O problema, explica o analista, é que ninguém poderia prever o conflito ucraniano e todas as consequências quando a Alemanha decidiu desligar suas usinas nucleares. Diante da crise e do impasse político no país, a solução de Berlim ao boicotar a energia russa foi recorrer ao poluente carvão durante o rigoroso inverno europeu, indo no caminho contrário da sua proclamada agenda sustentável.
Na avaliação do especialista, existem outros problemas além do conflito que agravam o estado de incertezas. Ele observou que o governo alemão teve problemas durante a pandemia de COVID-19 com as crises nas cadeias de abastecimento, que tiveram grande impacto sobre a sua indústria.

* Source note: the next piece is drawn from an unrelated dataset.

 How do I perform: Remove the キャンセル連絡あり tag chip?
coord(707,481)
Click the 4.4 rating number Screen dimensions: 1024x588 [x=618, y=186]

© AP Photo / Michael ProbstEscavadeira de roda de balde extrai carvão na mina Garzweiler, em Luetzerath, na Alemanha, em 2 de novembro de 2022
Escavadeira de roda de balde extrai carvão na mina Garzweiler, em Luetzerath, na Alemanha, em 2 de novembro de 2022
© AP Photo / Michael Probst
"A situação energética da Alemanha é a mais crítica comparada à de outros países, que têm uma matriz de energia mais diversificada. A Alemanha fica no norte da Europa e precisa de muita energia durante o inverno", comentou.
O analista observou que "essa crise de agora é das mais sérias", porque o governo do país adotou um sistema para banir usinas nucleares, e com o retorno das usinas de carvão, acompanhadas por ordens de despejo, o país passou a conviver com conflitos internos recorrentes.
Enquanto o seu Partido Verde busca convencer seu eleitorado de que não há alternativa para agora que não seja o poluente carvão, "a crise energética pode virar uma recessão". Para Estevão Chaves de Rezende Martins, a solução alemã passa por outras soluções: o fim do conflito na Ucrânia e a expansão das relações com produtores de gás africanos.